I usually add two remotes: the upstream repo as origin (using the https URL for git clone) and my fork as mine (using the ssh URL for git remote add mine <ssh-url>). I do that even in cases where I am the upstream.

mine is setup as the default remote push location and git push defaults to the current branch. That way I can do things like git push without specifying a remote or without getting a confirmation message on first push of a branch.

Thanks to the ssh agent started by cmder on startup, I only have to give my password once per session.

I’ve setup notepad as the git commit editor but probably will switch to Sublime Text because of the better spell checking…

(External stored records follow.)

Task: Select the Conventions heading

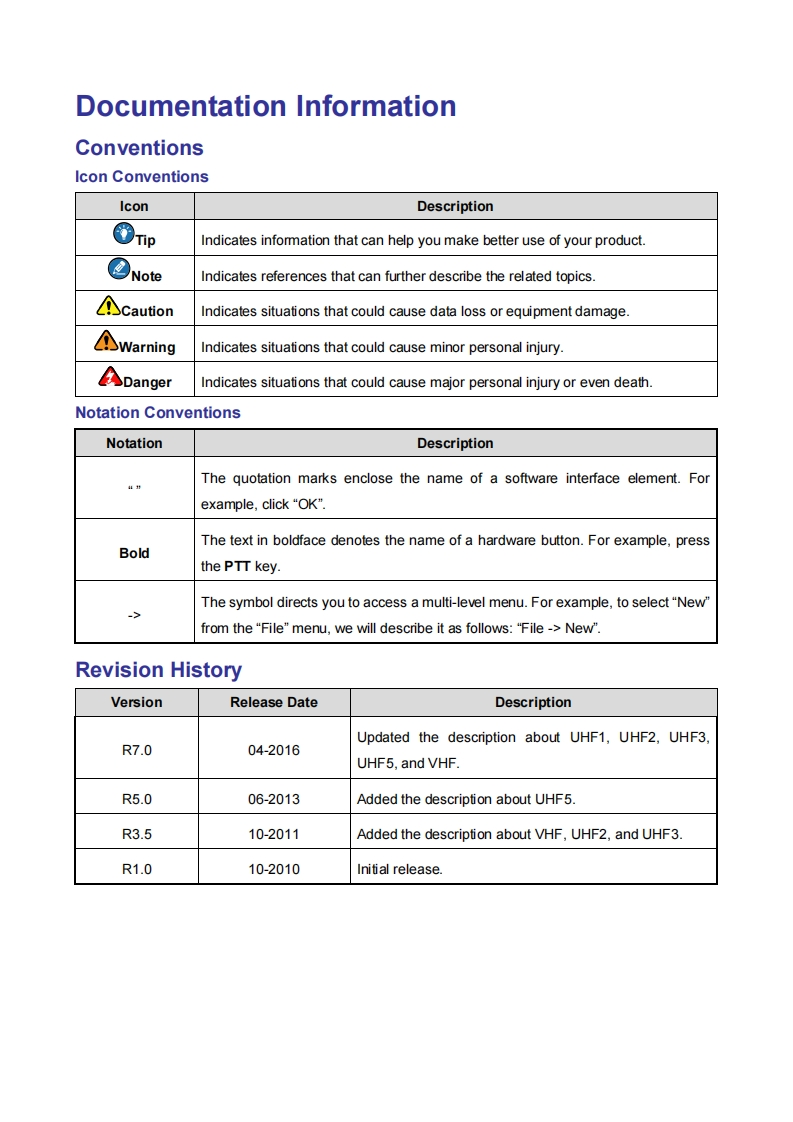Action: (x=139, y=148)
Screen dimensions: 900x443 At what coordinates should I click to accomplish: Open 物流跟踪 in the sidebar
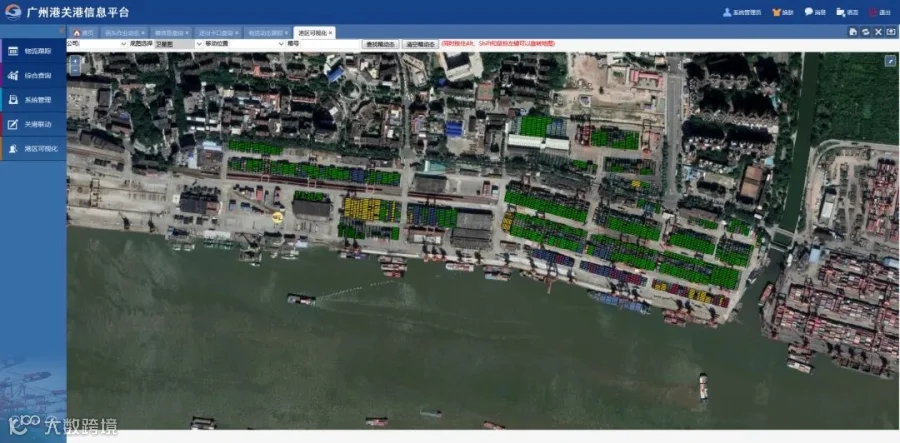(x=33, y=51)
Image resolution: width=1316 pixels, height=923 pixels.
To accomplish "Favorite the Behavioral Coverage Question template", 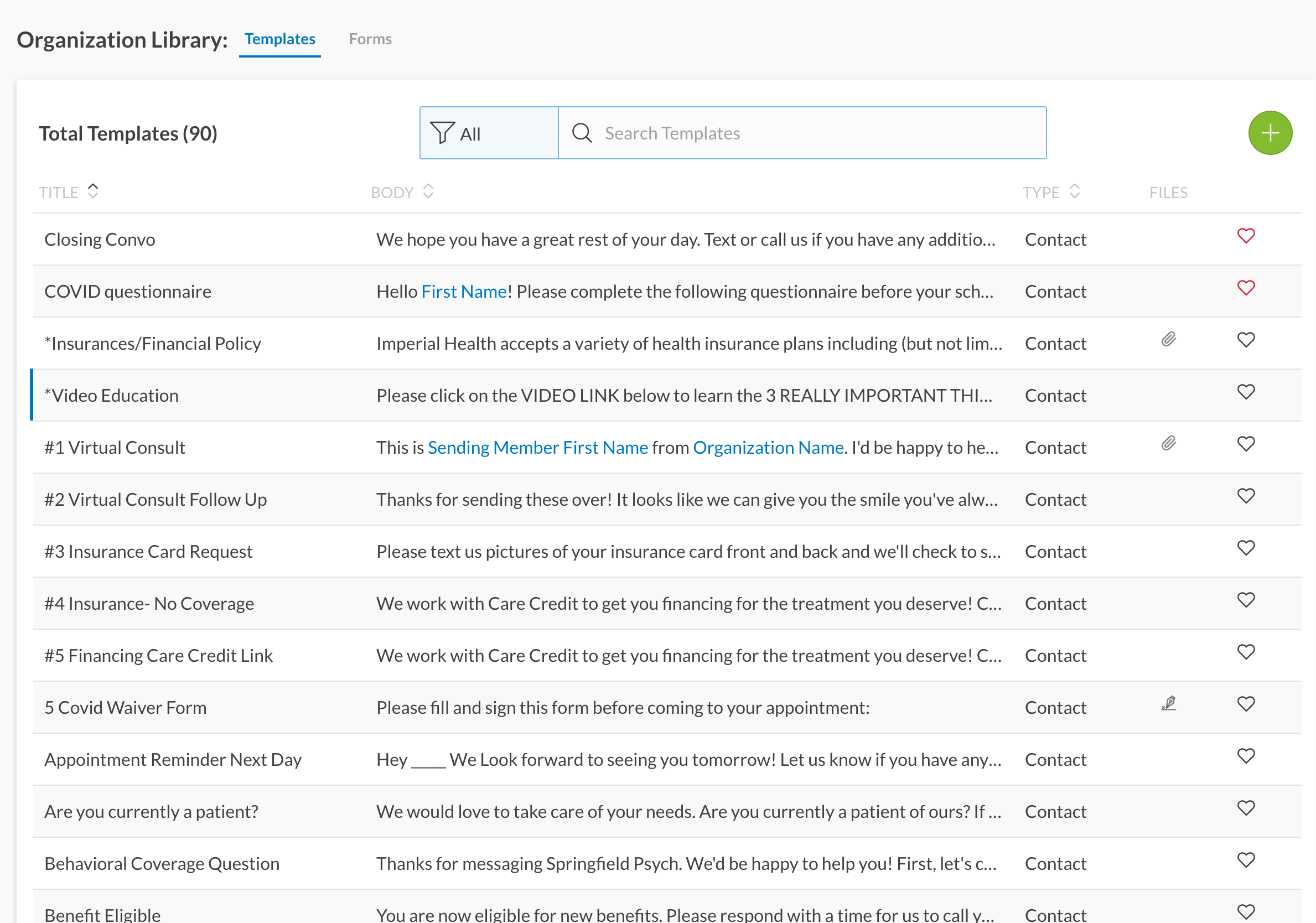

The following are the relevant lines of my %USERPROFILE%\.gitconfig:

[...]
[core]
	editor = \"C:\\Program Files (x86)\\Notepad++\\notepad++.exe\"  -multiInst -nosession -noPlugin
	excludesfile = ~/.gitignore-global # for things like the .idea dir from pycharm
[push]
	# don't show a setup message on first push of the branch
	default = current
[remote]
	# per default push to "mine"
	pushdefault = mine
[alias]
	unadd = reset HEAD --
    fixup = commit --amend --no-edit
	slog = log --pretty=oneline --abbrev-commit
    dc = diff --cached
    # specially for word files which are shown as text in the latest git for windows 2.x builds
    wd = diff --word-diff

I also install git-extras, mainly for git pr (checkout a github PR directly from origin), git ignore, git changelog

Python development: editors, conda

Editors: Pycharm, Notepad++, Sublime Text 3

I mainly use a combination of Pycharm (IDE for bigger projects/changes), Notepad++ (small patches, build related stuff) and recently Sublime Text 3 (replacement for notepad++, lets see…). Notepad++ is setup to replace notepad.exe, so anything which calls notepad will bring up Notepad++. Other than that, I use no special config for the IDE/editors…

conda python

I currently use a miniconda py27 setup (which I should update to a py3.x based one, but am too lazy…), but use envs for most of the work (e.g. the main env has mostly only conda + conda build related stuff in it). The default env is added to the default path (either by the installer or by using setx path C:\portabel\miniconda;C:\portabel\miniconda\Scripts;%PATH% in a cmd, not cmder window). I create additional envs with conda create -n <env-name> python=x.x pandas matplotlib ... as needed. Pycharm can use envs as additional interpreters, so no problem there… On the command line, thanks to the above cmder setup, an ls_envs will show all environments and activate <env-name> works without problems and the conda env name is shown in the command line.

I installed the visual studio compilers for 2.7, 3.4 and 3.5 by religiously following the following blog post on “Compiling Python extensions on Windows” by @ionelmc. It works!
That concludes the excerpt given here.